MATERIAL SUPPLIED Start Marker

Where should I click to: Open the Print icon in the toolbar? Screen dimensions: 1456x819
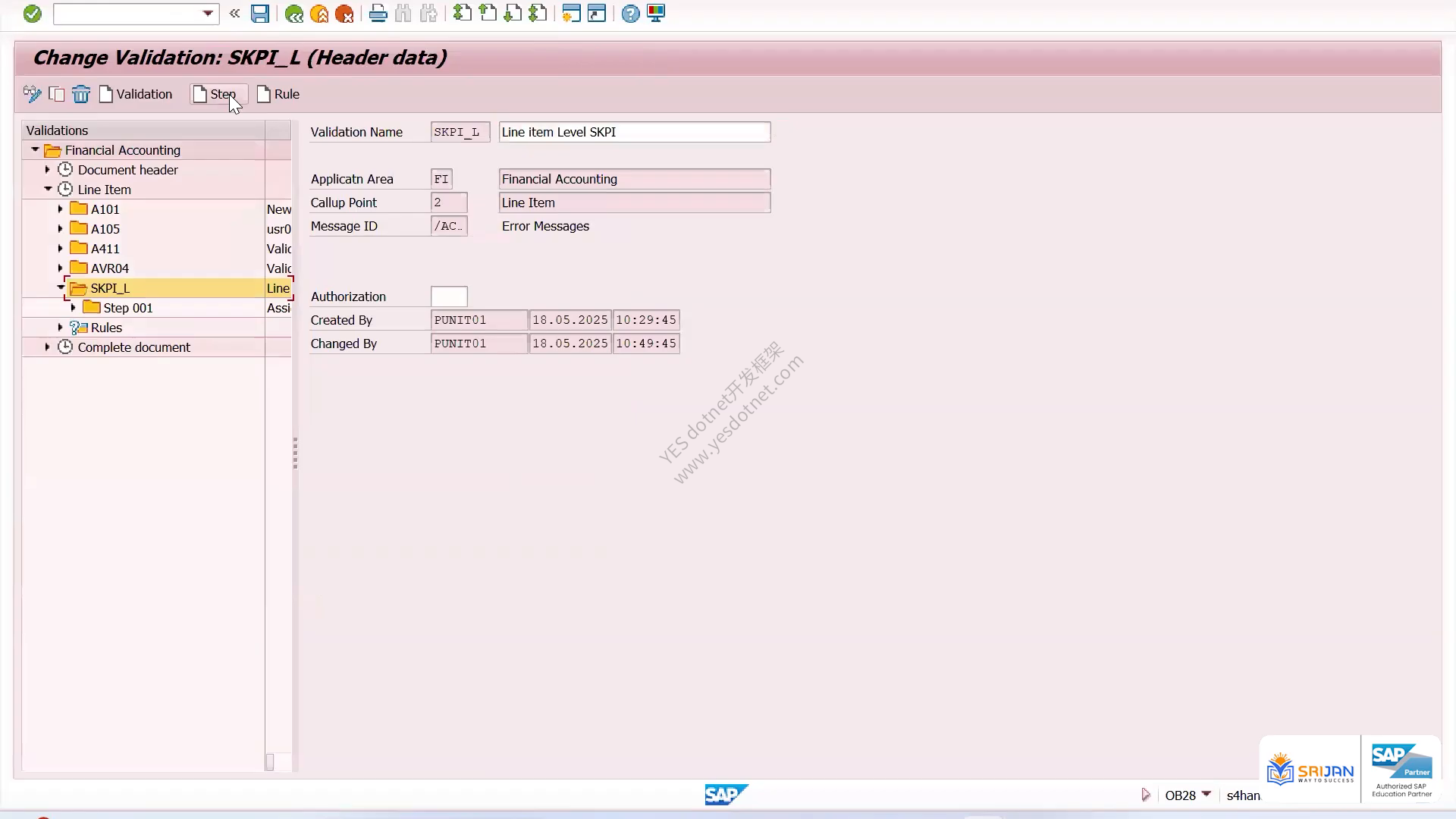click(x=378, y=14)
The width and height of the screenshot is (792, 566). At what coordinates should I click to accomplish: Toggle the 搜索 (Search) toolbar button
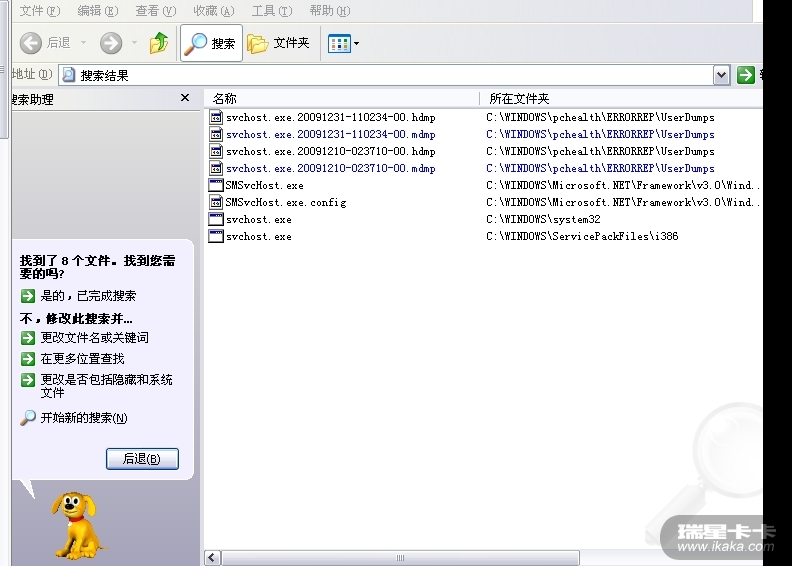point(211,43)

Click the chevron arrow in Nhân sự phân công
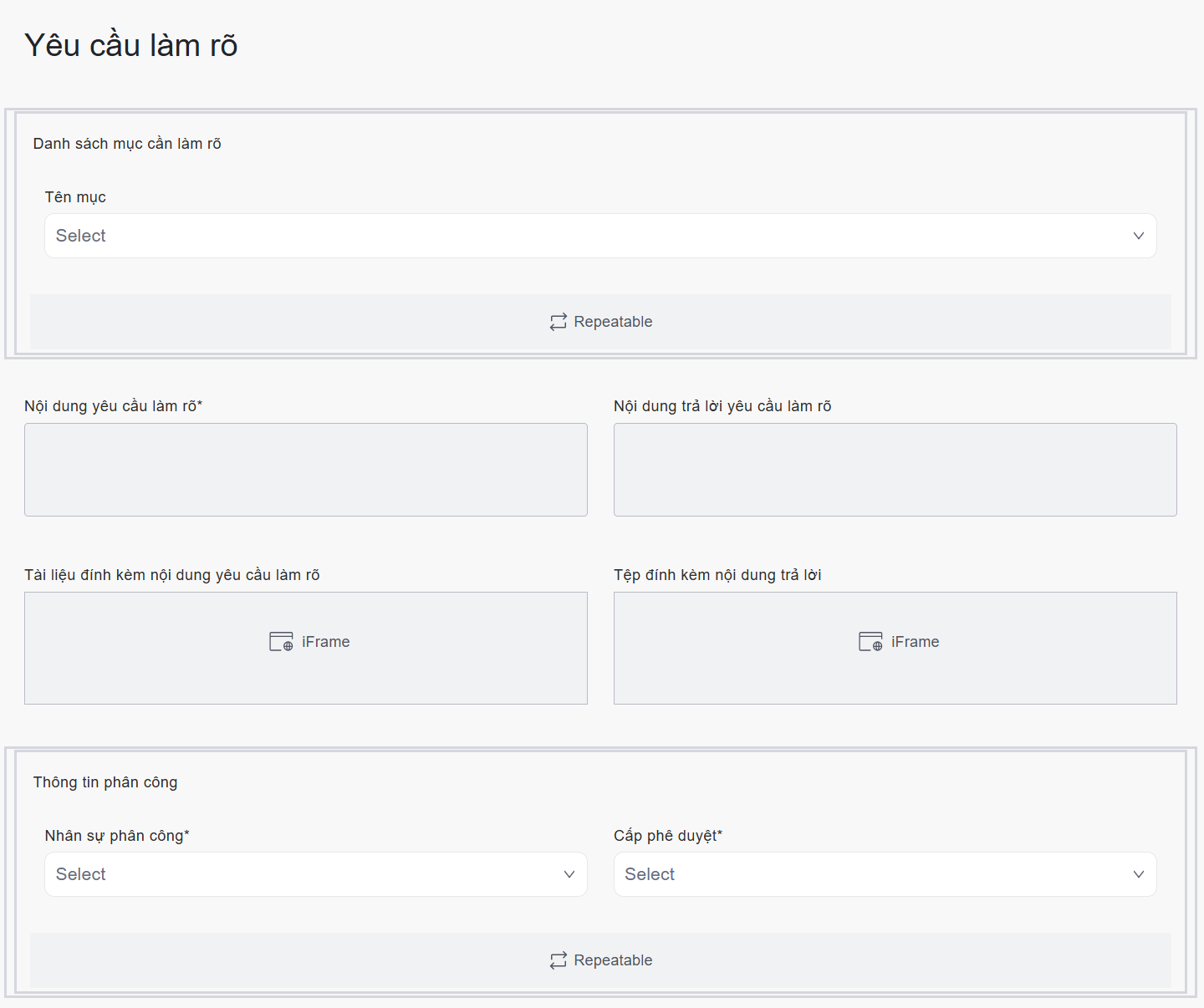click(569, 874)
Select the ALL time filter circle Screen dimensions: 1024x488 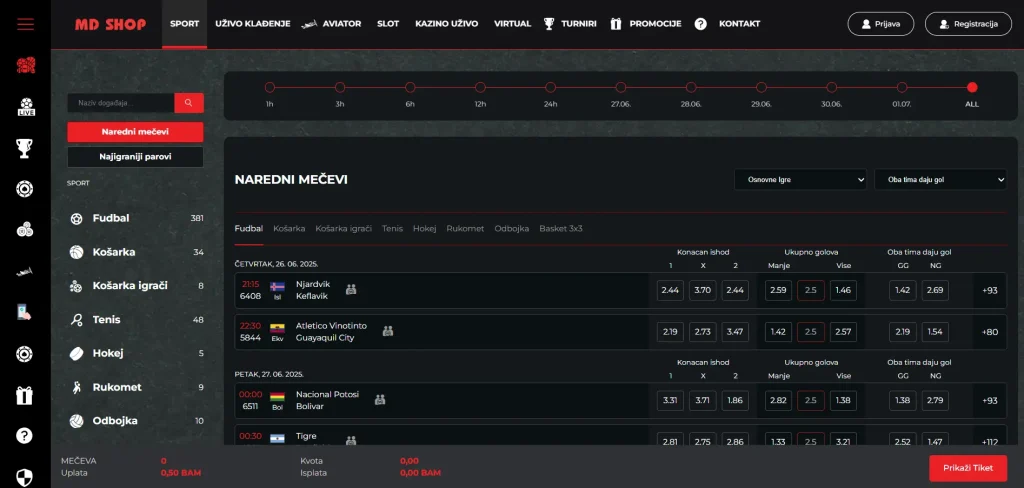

MATERIAL SUPPLIED End Marker

WHAT IS REQUIRED:
In your copy, reproduce the data above exactly and skip every picture.

RESPONSE AREA:
Where should I click to: Open the Print icon in the toolbar? Screen dimensions: 1456x819
click(x=378, y=14)
The width and height of the screenshot is (792, 566). At what coordinates should I click to accomplish: Toggle the 搜索 (Search) toolbar button
point(211,43)

Click the chevron arrow in Nhân sự phân công
click(569, 874)
Select the ALL time filter circle Screen dimensions: 1024x488 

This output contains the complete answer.